*** Opening of Records shown ***
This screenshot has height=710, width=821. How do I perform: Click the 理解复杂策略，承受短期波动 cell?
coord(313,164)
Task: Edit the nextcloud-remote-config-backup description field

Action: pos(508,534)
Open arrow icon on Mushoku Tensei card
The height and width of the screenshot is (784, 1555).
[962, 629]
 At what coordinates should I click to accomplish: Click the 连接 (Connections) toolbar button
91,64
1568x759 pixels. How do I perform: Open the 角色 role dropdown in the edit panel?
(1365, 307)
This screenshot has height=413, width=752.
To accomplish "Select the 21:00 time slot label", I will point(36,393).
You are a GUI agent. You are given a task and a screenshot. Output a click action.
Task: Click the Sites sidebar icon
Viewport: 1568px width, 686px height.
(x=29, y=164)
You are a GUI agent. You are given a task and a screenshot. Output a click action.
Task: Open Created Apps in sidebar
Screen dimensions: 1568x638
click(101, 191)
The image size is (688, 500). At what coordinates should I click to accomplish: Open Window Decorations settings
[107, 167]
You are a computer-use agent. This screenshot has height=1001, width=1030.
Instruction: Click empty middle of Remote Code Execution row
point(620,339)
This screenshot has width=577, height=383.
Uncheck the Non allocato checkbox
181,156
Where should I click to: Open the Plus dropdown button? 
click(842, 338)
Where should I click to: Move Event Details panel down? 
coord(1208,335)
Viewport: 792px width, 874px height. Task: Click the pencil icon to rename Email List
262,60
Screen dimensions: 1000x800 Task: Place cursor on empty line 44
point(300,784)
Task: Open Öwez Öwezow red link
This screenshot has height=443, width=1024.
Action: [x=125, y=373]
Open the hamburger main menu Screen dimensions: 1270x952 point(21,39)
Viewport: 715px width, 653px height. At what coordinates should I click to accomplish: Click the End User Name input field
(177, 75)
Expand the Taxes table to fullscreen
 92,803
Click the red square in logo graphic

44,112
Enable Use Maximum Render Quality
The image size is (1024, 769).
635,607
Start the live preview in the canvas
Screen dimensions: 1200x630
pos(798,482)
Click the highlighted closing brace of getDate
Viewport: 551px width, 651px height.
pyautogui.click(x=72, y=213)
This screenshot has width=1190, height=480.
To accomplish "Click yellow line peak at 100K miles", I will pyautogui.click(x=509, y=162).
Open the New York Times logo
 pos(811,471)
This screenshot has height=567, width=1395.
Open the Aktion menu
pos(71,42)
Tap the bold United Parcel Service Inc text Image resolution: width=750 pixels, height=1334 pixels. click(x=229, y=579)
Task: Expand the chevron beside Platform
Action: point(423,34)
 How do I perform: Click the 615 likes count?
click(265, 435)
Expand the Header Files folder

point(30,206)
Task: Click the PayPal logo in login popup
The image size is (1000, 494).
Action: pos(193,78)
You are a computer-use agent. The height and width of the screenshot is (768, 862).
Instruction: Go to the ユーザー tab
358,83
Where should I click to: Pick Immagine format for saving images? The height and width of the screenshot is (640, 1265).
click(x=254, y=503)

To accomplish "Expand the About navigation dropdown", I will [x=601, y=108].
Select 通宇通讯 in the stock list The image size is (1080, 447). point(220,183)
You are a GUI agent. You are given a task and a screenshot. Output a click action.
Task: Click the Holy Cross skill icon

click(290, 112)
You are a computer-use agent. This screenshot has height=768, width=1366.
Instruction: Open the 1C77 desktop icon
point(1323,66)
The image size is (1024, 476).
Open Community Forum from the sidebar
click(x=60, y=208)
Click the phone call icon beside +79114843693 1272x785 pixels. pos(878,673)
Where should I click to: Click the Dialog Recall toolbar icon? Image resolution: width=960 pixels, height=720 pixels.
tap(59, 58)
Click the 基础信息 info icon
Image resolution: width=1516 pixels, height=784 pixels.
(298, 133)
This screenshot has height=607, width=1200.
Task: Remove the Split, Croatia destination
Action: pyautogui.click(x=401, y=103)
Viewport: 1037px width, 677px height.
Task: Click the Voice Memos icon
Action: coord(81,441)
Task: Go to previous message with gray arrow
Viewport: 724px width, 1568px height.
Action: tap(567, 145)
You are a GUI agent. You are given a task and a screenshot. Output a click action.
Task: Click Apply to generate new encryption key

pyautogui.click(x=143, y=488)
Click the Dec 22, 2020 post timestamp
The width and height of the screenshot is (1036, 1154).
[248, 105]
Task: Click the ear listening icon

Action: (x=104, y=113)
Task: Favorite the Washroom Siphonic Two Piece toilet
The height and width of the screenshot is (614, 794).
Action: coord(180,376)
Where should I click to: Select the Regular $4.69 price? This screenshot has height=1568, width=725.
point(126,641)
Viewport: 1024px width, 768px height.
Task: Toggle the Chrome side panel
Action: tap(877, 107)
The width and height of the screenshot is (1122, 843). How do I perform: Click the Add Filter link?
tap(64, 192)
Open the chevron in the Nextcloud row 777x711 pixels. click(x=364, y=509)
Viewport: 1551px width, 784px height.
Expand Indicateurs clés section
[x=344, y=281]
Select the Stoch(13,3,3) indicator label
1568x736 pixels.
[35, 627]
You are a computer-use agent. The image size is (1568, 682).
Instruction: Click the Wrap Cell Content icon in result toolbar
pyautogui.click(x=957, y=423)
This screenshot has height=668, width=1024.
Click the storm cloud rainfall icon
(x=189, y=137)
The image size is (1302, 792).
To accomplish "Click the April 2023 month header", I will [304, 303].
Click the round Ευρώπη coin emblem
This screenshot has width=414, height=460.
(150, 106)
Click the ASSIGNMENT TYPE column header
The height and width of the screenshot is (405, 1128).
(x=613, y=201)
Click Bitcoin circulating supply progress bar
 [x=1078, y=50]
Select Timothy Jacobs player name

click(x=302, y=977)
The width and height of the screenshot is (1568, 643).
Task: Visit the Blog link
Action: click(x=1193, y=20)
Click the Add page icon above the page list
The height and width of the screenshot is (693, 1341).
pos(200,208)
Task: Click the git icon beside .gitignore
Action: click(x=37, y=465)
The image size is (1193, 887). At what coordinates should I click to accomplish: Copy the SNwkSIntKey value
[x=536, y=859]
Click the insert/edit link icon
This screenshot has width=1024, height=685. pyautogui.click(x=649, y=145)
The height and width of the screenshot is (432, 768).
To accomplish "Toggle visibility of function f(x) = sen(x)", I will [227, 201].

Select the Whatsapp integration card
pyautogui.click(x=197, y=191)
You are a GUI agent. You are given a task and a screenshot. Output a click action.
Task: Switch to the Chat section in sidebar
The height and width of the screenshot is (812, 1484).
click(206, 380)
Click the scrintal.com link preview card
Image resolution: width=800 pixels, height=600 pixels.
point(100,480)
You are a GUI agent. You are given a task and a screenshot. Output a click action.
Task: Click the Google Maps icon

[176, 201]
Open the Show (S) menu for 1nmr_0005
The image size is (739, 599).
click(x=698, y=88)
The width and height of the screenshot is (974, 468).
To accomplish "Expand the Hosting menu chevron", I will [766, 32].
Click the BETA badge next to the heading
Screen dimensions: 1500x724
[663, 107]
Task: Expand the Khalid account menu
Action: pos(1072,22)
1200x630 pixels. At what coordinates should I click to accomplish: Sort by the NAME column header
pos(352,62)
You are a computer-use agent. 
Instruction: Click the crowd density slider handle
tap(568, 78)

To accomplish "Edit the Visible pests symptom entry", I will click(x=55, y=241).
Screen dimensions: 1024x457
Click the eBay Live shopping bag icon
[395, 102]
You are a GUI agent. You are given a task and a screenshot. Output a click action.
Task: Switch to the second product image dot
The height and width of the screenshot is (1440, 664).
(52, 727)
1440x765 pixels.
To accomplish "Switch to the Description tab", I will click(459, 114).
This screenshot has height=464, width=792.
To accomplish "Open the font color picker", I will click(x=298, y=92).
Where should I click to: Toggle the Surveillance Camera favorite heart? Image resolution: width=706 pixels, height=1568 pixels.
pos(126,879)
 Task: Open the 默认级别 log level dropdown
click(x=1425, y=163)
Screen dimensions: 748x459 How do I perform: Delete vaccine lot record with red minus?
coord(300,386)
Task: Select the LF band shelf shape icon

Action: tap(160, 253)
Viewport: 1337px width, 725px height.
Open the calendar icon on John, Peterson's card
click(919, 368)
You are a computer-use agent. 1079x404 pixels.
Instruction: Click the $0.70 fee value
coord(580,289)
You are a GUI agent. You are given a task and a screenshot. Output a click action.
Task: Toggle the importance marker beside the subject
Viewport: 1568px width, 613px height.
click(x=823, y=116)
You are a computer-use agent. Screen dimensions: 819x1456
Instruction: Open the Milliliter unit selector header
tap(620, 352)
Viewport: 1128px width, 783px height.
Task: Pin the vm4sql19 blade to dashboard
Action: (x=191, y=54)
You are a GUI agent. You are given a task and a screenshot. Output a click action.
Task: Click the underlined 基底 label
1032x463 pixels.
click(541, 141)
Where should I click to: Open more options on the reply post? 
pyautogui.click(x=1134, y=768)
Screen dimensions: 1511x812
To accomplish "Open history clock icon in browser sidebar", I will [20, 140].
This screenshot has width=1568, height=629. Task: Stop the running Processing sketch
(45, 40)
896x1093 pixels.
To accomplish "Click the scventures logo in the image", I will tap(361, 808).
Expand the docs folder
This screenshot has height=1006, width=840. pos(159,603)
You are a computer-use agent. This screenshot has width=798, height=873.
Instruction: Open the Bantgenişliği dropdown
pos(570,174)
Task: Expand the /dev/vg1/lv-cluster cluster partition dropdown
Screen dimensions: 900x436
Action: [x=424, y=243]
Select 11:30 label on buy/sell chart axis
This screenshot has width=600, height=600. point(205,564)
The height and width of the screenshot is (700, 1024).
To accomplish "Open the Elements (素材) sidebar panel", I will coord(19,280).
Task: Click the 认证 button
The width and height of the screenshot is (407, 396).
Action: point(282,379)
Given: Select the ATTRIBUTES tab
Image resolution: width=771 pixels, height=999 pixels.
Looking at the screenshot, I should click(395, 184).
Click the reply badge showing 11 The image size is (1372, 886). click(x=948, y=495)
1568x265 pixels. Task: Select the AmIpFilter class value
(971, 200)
*** Close of Records shown ***
> _What you should do_:
The required answer is each line of the entries containing the string "Switch".

> _Response to the task_:
Task: Switch to the Chat section in sidebar
Task: Switch to the second product image dot
To accomplish "Switch to the Description tab", I will click(459, 114).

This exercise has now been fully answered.